AVAILABLE DATA:

Start of Block

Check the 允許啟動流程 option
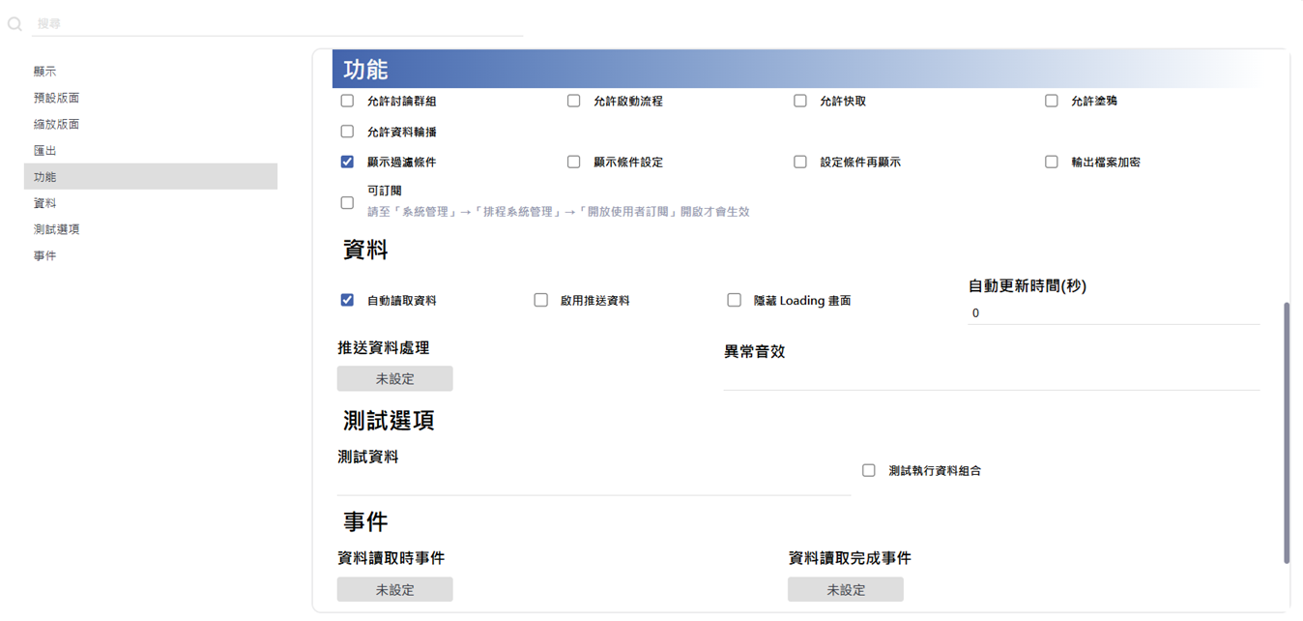 coord(574,101)
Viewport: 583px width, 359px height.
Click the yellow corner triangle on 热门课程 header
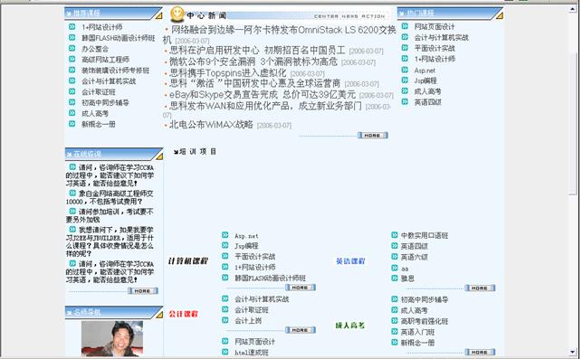[x=500, y=15]
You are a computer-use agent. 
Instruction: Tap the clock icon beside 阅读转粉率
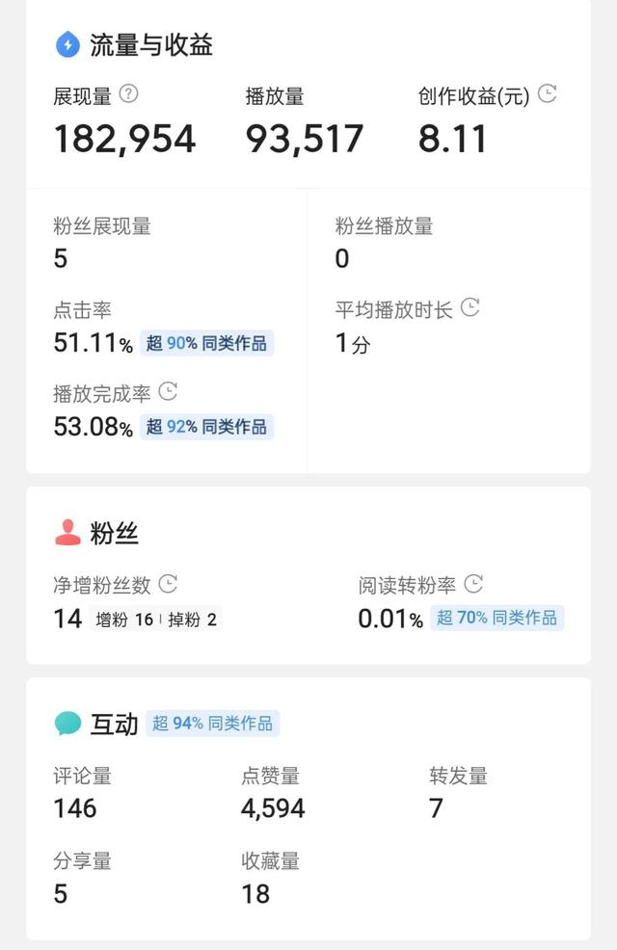[x=473, y=584]
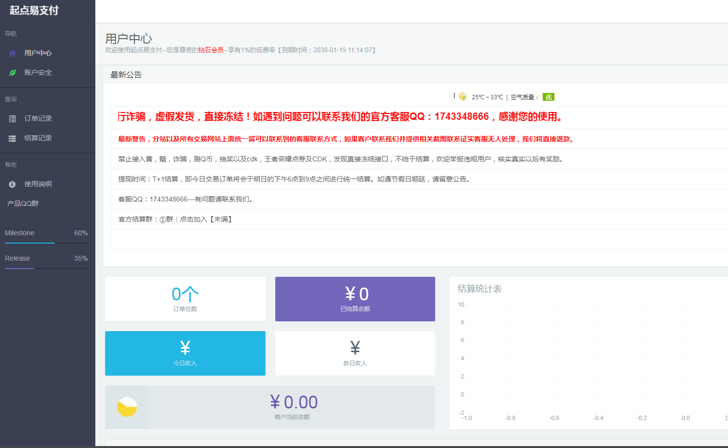Viewport: 728px width, 448px height.
Task: Click the green leaf icon for 账户安全
Action: [12, 72]
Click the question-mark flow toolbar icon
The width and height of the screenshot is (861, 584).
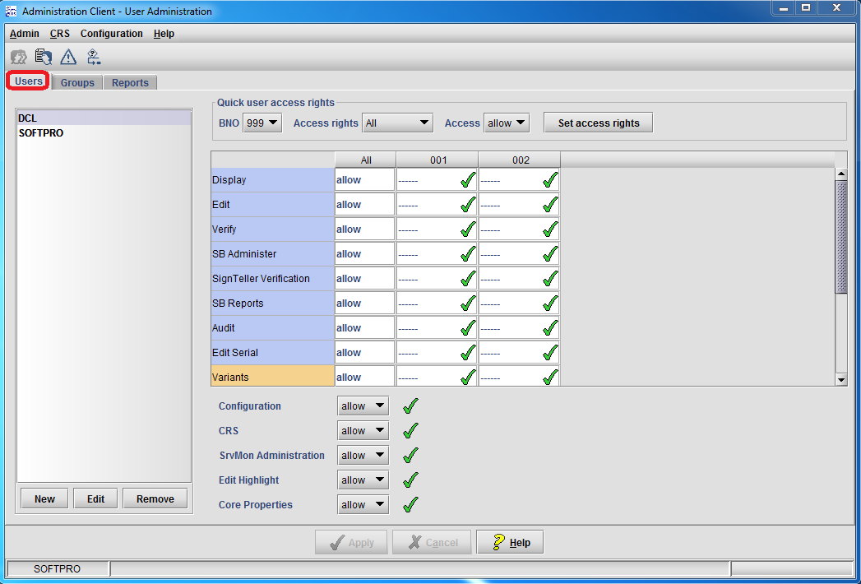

End of Block

ABOUT THIS EXERCISE: Set down the entries again without change. Leave the pictures out.

RESPONSE TO THE TASK:
Check the 允許啟動流程 option
 coord(574,101)
Viewport: 583px width, 359px height.
Click the yellow corner triangle on 热门课程 header
[x=500, y=15]
You are a computer-use agent. 
Instruction: Tap the clock icon beside 阅读转粉率
[x=473, y=584]
Viewport: 728px width, 448px height.
Task: Click the green leaf icon for 账户安全
Action: [12, 72]
Click the question-mark flow toolbar icon
The width and height of the screenshot is (861, 584).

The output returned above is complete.